The Supreme Court has recently granted Emotional Perception permission to appeal the decision of the Court of Appeal, which was handed down on 19 July 2024. As reported previously, the Court of Appeal decided that a trained artificial neural network (ANN) involves a computer program, and that Emotional Perception’s ANN was not patentable due to lack of technical contribution. The most notable aspect of the hearing was the Court’s interpretation of the terms computer and technical contribution.
This case has attracted a lot of attention in the worlds of IP and AI, as its journey through the Courts has been nothing short of remarkable. As reported previously, the High Court had found that trained ANNs were not computer programs as such, and so could not be excluded from patentability. This finding effectively overturned the UKIPO’s stance on ANNs, and indeed the UKIPO’s decision to refuse Emotional Perception’s patent application for an ANN-based media file recommendation engine.

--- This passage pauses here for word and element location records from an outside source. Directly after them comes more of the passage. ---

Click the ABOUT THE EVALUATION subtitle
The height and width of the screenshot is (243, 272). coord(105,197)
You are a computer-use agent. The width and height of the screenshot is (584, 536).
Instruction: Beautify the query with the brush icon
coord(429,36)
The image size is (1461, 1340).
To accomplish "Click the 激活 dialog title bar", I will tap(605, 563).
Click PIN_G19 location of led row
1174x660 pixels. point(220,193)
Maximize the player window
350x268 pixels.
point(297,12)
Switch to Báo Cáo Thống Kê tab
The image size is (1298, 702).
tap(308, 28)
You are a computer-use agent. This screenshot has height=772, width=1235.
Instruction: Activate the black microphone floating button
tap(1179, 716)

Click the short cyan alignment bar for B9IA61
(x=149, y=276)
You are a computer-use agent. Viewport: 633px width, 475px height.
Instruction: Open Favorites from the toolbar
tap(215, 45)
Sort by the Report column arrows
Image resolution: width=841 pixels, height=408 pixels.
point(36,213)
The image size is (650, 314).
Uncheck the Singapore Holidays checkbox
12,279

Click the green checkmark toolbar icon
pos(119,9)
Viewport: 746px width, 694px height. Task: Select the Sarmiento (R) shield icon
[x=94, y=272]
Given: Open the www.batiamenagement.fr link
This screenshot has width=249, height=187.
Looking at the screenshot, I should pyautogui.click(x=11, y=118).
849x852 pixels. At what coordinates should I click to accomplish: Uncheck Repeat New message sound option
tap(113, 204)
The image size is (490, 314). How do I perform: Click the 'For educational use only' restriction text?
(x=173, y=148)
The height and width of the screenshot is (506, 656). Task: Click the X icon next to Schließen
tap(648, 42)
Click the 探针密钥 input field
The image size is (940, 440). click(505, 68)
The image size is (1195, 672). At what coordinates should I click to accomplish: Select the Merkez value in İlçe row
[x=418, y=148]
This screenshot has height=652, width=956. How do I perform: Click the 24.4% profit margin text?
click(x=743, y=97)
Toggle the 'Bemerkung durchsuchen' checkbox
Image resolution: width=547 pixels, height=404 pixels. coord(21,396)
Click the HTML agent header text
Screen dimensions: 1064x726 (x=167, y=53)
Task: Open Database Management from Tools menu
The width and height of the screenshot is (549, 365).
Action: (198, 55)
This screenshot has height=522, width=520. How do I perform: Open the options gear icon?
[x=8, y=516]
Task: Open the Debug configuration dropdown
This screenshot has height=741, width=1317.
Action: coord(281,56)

However, the Court of Appeal subsequently overturned the High Court’s decision, upholding the UKIPO’s original decision that Emotional Perception’s application is excluded from patentability. Now we look forward to hearing what the highest court in the UK has to say on the matter!
There is no automatic right of appeal to the Supreme Court in the UK, and the fact that Emotional Perception has been granted permission indicates the legal significance of the case. The outcome of the Supreme Court’s decision is likely to have a considerable impact on how AI patent applications are handled in the UK, potentially for many years to come.
We will continue to monitor this case so that we can provide updates.